Appeal from circuit court, Ashland county.

Miles & Shea, for appellant.

Rusk & Boland, for respondent.

TAYLOR, J.

The respondent brought this action to recover damages for an injury which he received while working for the appellant, in its saw-mill. The injury was received by having his leg caught in a cog-wheel gearing, which was in the vicinity of the place where the plaintiff was at work, and crushed so that it became necessary to amputate the leg above the knee. On the trial the plaintiff recovered a verdict, and from the judgment entered on the verdict the defendant appeals to this court. There are certain facts in the case about which there is no dispute. It is undisputed that the plaintiff, at the time of the injury, was about 19 years old.
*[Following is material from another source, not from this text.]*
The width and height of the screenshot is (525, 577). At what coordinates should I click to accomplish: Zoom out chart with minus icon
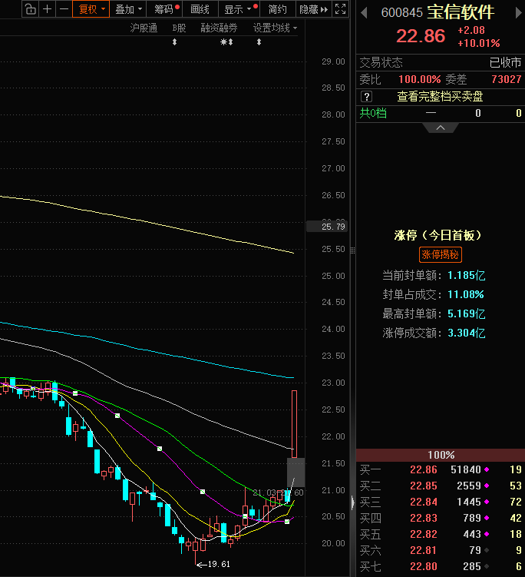[x=64, y=9]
That until he commenced work for the defendant he was wholly unaccustomed to working in a saw-mill, or working in or about machinery. His principal business had been working in the woods, getting out logs, and on drives on the rivers. That at the time he sought for employment from the defendant he desired to get employment on a drive, and not in the mill; and that the foreman of the defendant, who employed him, was told that he had no experience in working in a mill, and would prefer some other employment. The evidence of the plaintiff tends to prove that when the plaintiff stated that he did not want to work in the mill, and preferred other work, the foreman of the defendant told him he would give him an easy place, and one not dangerous, and showed him the place where he was to work. The plaintiff was employed and set at work to pick up the edgings which came down with the boards from the edger, and throw them upon what was called a “slasher.”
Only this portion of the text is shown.